What You Need to Know About Getting Started With Natural Beauty

When I first started out in the natural beauty biz over a decade ago, I wrote about greening your routine and how to get started with clean beauty a lot. Back then high quality natural brands and products were slimmer pickin’s, research and knowledge on ingredients and practices was skimpier, and there weren’t as many experts around to share their good stuff.

Even though there are loads of clean products today, and the market is continuing to grow at lightning speed, many are still wondering … how do I get started with natural beauty?

I love this question! It’s like a reality check. Whenever a reader posts this in a comment or email, it reminds me that people want to know more and they want to use healthier products.

It also reminds me of how difficult it was when I tried to clean up my own beauty cabinet. All of those ingredients to avoid, where to buy new products, how to buy new products.

* **RECORDED INFORMATION**
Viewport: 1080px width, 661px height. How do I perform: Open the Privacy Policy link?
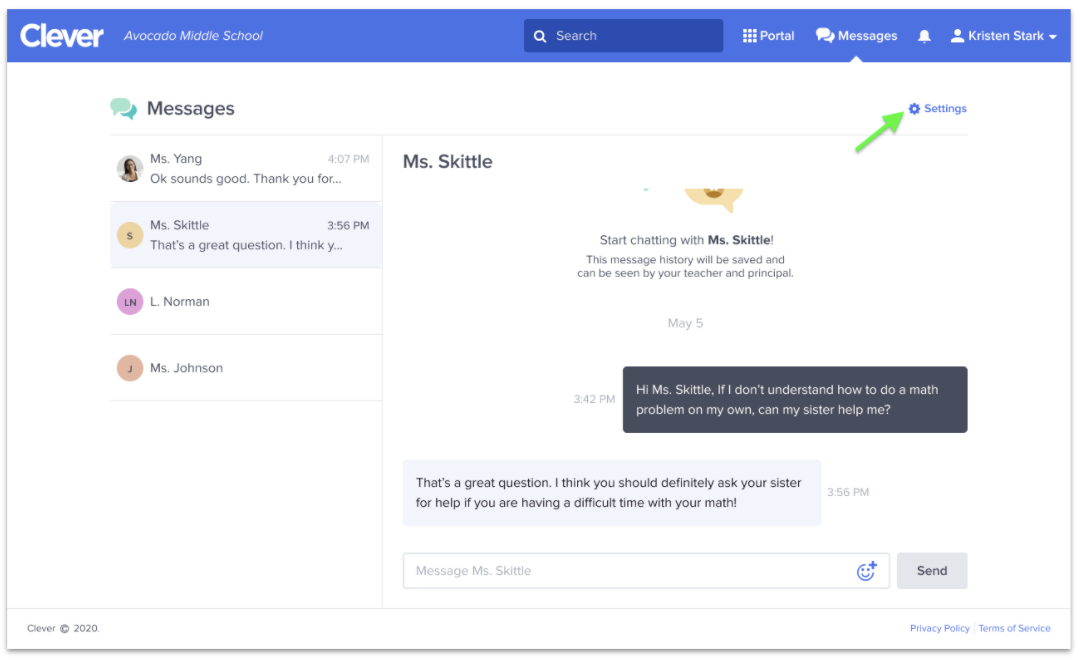[x=939, y=628]
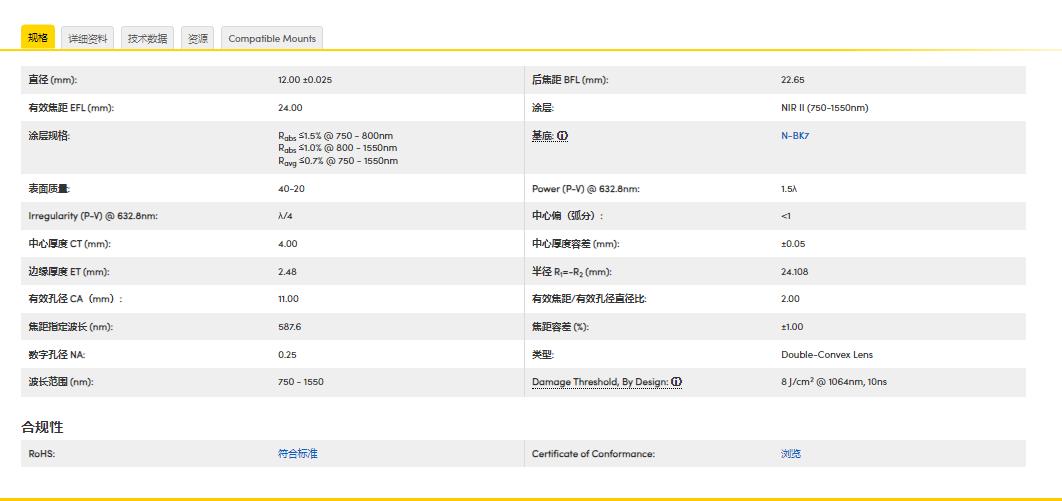Click the Rabs coating specification text
Image resolution: width=1062 pixels, height=501 pixels.
(x=337, y=148)
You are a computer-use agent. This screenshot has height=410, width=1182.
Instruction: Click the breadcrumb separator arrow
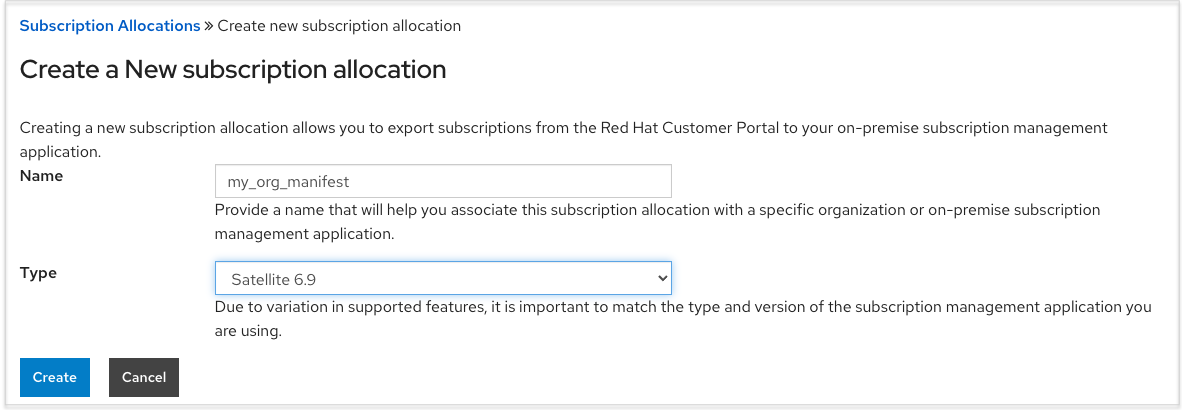click(209, 26)
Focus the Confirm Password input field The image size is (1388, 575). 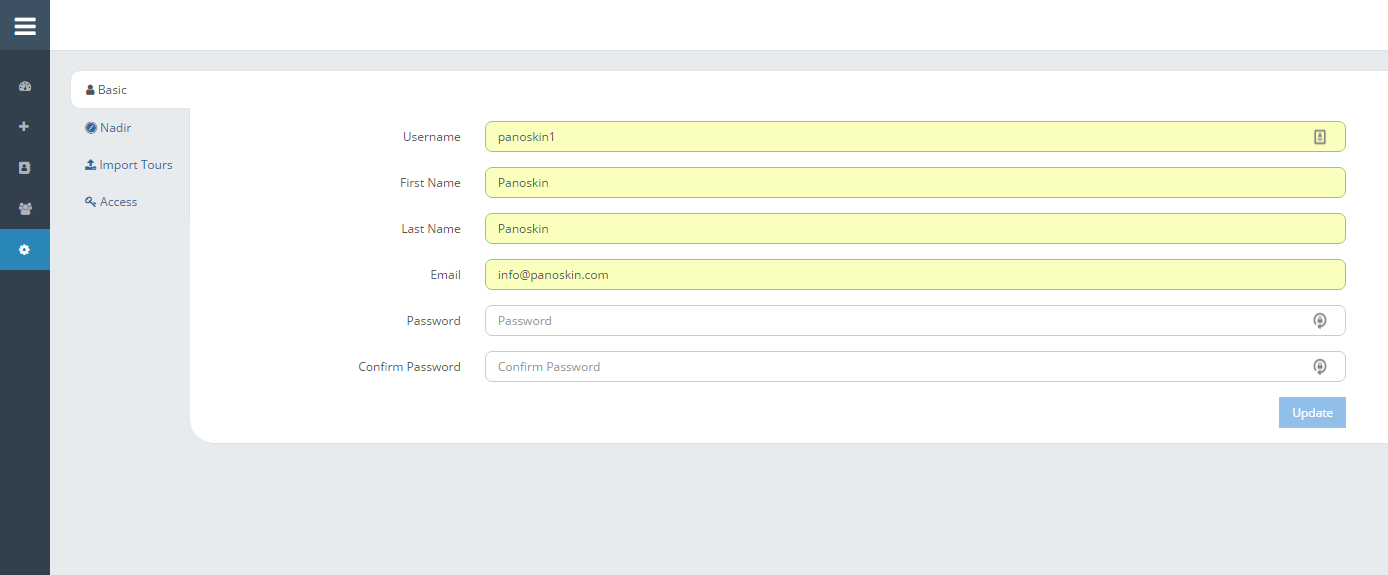click(x=915, y=367)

* **GOAL OF THE EXERCISE**
Echo the text on getting started with natural beauty word for word, everything from "Even though there" down to "buy new products.".

* **ANSWER FOR THIS EXERCISE**
Even though there are loads of clean products today, and the market is continuing to grow at lightning speed, many are still wondering … how do I get started with natural beauty?

I love this question! It’s like a reality check. Whenever a reader posts this in a comment or email, it reminds me that people want to know more and they want to use healthier products.

It also reminds me of how difficult it was when I tried to clean up my own beauty cabinet. All of those ingredients to avoid, where to buy new products, how to buy new products.